My task, then, is to short-circuit this plan and foil their efforts. Unfortunately, they have circumvented all of the automated tools I’ve installed in MovableType. This means that I must manually remove errant comments one by one. Without getting into the nitty-gritty details of MovableType, this couldn’t be more tedious. But it’s a task that must be performed—if only to protect against broken windows.

Frankly, though, I’ve had enough of this crap. I rebuilt my entire site twice yesterday all because of the same guy. I am going to move to WordPress, a MovableType-like blogging system without all of MovableType’s deficiencies. This is part of my overall strategy to move away from ColdFusion and towards PHP. This is not a slam against ColdFusion, because I still think that it’s the fastest-to-develop server-side scripting language, but web hosts that support it are harder to find and generally more expensive. Plus, if I ever did get a dedicated server to host all my sites (as I would eventually prefer), I do not want to have to fork out additional money to buy a ColdFusion license.
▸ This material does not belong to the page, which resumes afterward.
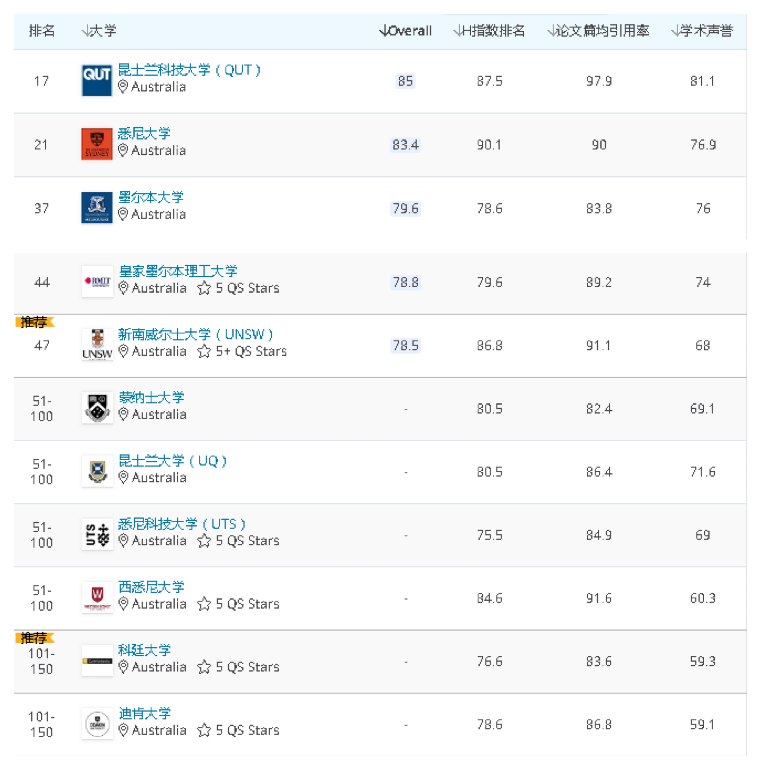The image size is (761, 770).
Task: Click the Western Sydney University logo
Action: pyautogui.click(x=97, y=597)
The transition away from MovableType and ColdFusion is going to take some time. I am learning PHP, which is thankfully very close to ASP, but I can only work on the site transition an hour a day at most. In the meantime, I have disabled HTML in the comments and changed the comment author byline to just display the author’s name and show the author’s URL in a tooltip. That takes care of any incentive or benefit in spamming my comment sections.

I will delete all comments from the database as soon as they happen, but I’m only going to rebuild perhaps once a week. That means that you may find some offensive and objectionable comments in the interim. I apologize, but it’s the only way for me to integrate defusing this menace into my daily workflow.

If you are a comment spammer (or his bot representative), I wish only the most unspeakable evil on you. You are a blight on the Internet and whatever function you serve is disgusting, ignoble, and repugnant. You can continue to post away, but know that you’re getting zero benefit out of it.